## CTIPS
* https://ctips-prod.dot.ca.gov/ctips/LoginMediatorForm.do

In [None]:
import pandas as pd 
import sqlalchemy 
import sys 
import re
import oracledb 

In [None]:
oracledb.version = "8.3.0" 
sys.modules["cx_Oracle"] = oracledb 

In [None]:
pd.options.display.max_columns = 100
pd.options.display.float_format = "{:.2f}".format
pd.set_option("display.max_rows", None)
pd.set_option("display.max_colwidth", None)

In [None]:
# Use SB1_READONLY login
ENGINE_PATH_WIN_AUTH =  f"{DIALECT}://{USERNAME}:{PASSWORD}@{HOST}:{PORT}/?service_name={SERVICE}" 

In [None]:
engine = sqlalchemy.create_engine(ENGINE_PATH_WIN_AUTH)   

In [None]:
def to_snakecase(df):
    df.columns = df.columns.str.lower().str.replace(' ','_')
    return df

### Project 
* Base Table
* Ask if someone can help me fill out the DDP6/DDP8 with the columns I wish for?
* Include FULL_FUNDING column to indicate full funding of a project. 
* ACRHIVE column flags a project as being completed and archived
* How does PROJECTID differ than CTIPS_ID
    * Check # of Project ID is the same/different than # of CTIPS-id
* Mulitple rows for the same project with version: HIGH_VER indicates latest version of a project


To Do
* Clean up strings

In [None]:
projects_df = pd.read_sql_query(""" 
SELECT 
archive,
agencyid,
bond99,
cmia,
countyid,
ctips_id,
const_date,
districtid,
ea_number,
high_ver,
lupdate, 
full_fnding,
needpurpose,
progcode1,
ppno,
proj_desc,
postmiles1,
projcomp_date,
projectid,
ports,
route1,
stip,
shopp,
title,
tcif,
tcrpno,
tcrp,
urbanid
FROM project
""", engine) 

In [None]:
projects_df.shape

In [None]:
projects_df.ctips_id.nunique()

In [None]:
projects_df.archive.value_counts()

In [None]:
projects_df.info()

In [None]:
projects_df.ctips_id.nunique()

In [None]:
projects_df.projectid.nunique()

### A bit of cleaning

In [None]:
projects_df = projects_df.fillna(projects_df.dtypes.replace({'float64': 0.0, 'object': 'None', 'int64': 0}))

In [None]:
string_cols = [col for col in projects_df.columns if projects_df[col].dtype == 'object']

In [None]:
projects_df.info()

In [None]:
string_cols = [
 'needpurpose',

 'proj_desc',
 'route1',
 'title']

In [None]:
for i in string_cols:
        projects_df[i] = projects_df[i].str.title().str.lstrip().str.rstrip()
        projects_df[i] = projects_df[i].replace(r'\s+', ' ', regex=True)

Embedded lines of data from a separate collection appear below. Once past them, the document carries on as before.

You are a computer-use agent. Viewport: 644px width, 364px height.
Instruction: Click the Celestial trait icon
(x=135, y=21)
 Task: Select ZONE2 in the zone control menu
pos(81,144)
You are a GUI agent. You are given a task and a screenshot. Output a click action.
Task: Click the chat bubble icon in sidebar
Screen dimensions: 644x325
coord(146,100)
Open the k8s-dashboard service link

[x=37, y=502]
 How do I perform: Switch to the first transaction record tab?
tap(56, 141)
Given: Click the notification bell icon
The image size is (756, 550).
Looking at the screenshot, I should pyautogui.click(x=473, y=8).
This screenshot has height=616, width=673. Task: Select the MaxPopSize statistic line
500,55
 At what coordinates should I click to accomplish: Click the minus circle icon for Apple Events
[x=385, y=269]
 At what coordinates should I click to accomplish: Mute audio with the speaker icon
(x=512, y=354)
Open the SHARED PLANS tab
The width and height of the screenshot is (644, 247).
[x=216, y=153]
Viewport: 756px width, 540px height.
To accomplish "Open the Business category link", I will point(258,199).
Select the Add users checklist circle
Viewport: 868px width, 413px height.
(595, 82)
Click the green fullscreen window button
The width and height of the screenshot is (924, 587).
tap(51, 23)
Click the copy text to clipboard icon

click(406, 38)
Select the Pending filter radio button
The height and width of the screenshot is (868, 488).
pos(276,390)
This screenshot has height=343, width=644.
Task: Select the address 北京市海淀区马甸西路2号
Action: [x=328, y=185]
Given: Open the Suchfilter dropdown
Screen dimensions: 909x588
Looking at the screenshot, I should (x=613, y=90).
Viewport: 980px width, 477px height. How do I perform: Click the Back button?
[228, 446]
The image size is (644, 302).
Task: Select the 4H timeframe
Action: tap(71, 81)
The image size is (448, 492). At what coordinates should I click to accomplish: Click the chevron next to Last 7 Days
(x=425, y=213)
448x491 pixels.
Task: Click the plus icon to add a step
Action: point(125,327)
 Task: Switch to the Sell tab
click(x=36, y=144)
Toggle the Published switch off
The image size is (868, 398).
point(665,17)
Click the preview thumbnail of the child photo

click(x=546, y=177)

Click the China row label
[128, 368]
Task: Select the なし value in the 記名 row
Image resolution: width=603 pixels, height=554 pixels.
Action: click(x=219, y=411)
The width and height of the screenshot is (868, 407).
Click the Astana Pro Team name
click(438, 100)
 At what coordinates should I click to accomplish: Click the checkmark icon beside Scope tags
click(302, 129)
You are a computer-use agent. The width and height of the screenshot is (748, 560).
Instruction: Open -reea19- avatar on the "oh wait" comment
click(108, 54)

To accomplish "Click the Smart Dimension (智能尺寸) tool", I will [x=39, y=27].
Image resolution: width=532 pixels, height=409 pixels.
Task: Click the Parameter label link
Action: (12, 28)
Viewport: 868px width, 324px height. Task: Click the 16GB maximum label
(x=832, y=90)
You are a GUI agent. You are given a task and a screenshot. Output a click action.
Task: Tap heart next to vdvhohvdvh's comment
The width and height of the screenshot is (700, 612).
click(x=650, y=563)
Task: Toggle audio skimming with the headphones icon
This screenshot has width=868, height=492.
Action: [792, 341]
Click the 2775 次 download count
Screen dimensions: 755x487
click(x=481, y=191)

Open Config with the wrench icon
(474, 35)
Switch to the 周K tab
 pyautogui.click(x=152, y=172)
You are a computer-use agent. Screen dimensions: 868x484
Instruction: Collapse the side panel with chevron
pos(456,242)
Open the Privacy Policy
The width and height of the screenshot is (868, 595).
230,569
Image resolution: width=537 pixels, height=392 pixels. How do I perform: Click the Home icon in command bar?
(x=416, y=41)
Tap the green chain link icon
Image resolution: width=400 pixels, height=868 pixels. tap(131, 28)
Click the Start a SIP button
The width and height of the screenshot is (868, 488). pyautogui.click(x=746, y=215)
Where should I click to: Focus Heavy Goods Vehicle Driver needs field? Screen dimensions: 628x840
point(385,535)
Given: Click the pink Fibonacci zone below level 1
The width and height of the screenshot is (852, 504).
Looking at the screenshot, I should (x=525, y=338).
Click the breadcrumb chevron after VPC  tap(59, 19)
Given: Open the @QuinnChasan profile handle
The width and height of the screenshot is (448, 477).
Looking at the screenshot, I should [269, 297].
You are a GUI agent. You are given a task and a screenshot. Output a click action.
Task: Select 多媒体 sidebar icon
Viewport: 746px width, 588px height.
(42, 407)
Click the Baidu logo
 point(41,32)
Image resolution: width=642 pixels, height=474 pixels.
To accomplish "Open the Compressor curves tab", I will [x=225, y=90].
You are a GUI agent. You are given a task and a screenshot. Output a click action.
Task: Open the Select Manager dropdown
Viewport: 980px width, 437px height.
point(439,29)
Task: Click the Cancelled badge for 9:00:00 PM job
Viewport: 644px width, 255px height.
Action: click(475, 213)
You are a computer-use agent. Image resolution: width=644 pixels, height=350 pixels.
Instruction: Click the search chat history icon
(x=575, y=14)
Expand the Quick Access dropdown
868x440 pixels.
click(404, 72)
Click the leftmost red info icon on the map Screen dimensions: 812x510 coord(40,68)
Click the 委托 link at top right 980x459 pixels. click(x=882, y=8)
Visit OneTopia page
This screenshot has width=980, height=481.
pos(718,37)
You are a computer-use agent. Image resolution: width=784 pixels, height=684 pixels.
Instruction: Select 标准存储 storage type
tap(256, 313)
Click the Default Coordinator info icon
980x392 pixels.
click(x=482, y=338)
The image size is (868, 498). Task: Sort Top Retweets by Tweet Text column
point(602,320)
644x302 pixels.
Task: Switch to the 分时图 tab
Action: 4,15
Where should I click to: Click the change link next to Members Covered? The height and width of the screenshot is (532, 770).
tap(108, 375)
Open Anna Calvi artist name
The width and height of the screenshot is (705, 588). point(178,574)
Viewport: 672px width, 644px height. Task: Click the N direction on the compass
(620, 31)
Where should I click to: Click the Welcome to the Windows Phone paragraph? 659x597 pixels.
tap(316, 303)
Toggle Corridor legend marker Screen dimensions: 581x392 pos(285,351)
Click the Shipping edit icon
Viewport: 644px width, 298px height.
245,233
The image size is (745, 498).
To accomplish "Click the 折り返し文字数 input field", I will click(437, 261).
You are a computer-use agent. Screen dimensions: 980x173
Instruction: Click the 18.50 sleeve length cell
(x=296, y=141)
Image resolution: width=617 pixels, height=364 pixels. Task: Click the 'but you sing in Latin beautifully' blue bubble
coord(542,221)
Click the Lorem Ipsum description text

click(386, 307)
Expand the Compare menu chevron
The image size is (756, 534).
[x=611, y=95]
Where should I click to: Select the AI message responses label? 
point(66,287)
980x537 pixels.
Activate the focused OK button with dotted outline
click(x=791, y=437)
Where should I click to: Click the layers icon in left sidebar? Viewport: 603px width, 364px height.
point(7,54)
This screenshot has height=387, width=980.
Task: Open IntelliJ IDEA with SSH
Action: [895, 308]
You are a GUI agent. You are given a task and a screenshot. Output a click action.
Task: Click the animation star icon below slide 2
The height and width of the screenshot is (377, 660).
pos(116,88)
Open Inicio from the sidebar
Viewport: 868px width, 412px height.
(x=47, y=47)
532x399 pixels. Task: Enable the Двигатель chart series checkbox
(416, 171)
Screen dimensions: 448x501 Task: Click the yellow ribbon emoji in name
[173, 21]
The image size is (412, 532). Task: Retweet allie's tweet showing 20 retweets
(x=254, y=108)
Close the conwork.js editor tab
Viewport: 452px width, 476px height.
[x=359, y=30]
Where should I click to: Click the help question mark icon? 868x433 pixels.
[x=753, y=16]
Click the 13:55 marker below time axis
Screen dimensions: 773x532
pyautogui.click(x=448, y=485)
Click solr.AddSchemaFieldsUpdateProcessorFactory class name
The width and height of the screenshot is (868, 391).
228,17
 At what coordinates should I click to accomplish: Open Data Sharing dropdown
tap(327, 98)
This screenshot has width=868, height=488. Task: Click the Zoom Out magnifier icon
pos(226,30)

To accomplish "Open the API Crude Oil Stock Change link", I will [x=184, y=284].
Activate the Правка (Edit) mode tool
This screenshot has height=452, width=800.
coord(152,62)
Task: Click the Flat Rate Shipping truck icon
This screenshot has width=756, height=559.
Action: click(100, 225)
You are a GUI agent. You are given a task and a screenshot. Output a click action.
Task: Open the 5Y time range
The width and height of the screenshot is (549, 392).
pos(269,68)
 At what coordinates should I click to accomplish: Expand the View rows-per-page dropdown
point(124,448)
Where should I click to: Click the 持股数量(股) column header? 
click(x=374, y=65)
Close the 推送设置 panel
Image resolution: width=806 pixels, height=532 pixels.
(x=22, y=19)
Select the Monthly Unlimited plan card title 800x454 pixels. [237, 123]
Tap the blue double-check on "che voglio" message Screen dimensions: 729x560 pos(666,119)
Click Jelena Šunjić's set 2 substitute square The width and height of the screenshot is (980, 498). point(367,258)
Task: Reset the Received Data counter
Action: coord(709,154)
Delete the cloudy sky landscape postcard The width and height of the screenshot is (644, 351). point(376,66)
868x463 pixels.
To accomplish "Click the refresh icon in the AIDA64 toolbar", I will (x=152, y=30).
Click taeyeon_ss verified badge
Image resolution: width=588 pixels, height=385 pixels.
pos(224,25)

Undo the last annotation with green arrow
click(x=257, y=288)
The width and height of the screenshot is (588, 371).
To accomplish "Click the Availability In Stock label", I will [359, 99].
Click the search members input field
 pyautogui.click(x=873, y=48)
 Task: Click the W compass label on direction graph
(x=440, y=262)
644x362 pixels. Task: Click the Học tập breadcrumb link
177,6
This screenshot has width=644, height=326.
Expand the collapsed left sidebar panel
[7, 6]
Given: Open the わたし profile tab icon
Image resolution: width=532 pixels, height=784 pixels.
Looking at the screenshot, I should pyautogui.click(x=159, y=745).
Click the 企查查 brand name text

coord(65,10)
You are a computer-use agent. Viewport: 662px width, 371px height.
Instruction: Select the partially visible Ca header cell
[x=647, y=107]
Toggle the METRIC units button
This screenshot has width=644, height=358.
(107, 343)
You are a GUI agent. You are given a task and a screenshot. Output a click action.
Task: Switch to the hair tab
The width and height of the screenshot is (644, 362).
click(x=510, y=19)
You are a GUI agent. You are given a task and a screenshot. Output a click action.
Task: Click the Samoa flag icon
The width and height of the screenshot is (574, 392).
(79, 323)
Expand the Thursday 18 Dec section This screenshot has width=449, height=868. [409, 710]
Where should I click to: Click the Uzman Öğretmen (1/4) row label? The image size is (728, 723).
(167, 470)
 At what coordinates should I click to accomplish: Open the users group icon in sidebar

### Looking at duplicate projects

In [None]:
projects_df.title.value_counts().head()

In [None]:
duplicate_projects = projects_df.groupby(['title', 'proj_desc','districtid','agencyid']).agg({'projectid':'nunique'
}).reset_index()

In [None]:
duplicate_projects.projectid.describe()

In [None]:
duplicate_projects.sort_values(['projectid'], ascending = False).head()

### Why is the `ctips_id` the same but `projectid` differs?
* How can there be four "1" if there is only one high version?

In [None]:
one_project = projects_df.loc[(projects_df.title == "Grouped Projects For Bicycle And Pedestrian Facili") & (projects_df.districtid == "11") & (projects_df.agencyid == '6066')]

In [None]:
one_project.high_ver.value_counts()

In [None]:
one_project.ctips_id.unique()

In [None]:
one_project.ctips_id.nunique()

In [None]:
one_project.projectid.nunique()

In [None]:
# projects_df.needpurpose.value_counts().head()

In [None]:
one_project.loc[one_project.high_ver == 1][['ctips_id']].drop_duplicates()

In [None]:
one_project.loc[one_project.high_ver == 1][['proj_desc']].drop_duplicates()

In [None]:
one_project.loc[one_project.high_ver == 1]

### Keep only the high_ver/filter out archive
* Archive: FTIP: Flags a project as being completed and archived. STIP: Flags a project where funds needed to be allocated are allocated and final expenditures have been reported.
    * Assume archive = 1 means it's done. 

In [None]:
projects_df.columns

In [None]:
projects_df.archive = projects_df.archive.fillna(0)

In [None]:
projects_df.archive.value_counts()

In [None]:
projects_df2 = projects_df.loc[projects_df.archive != 1]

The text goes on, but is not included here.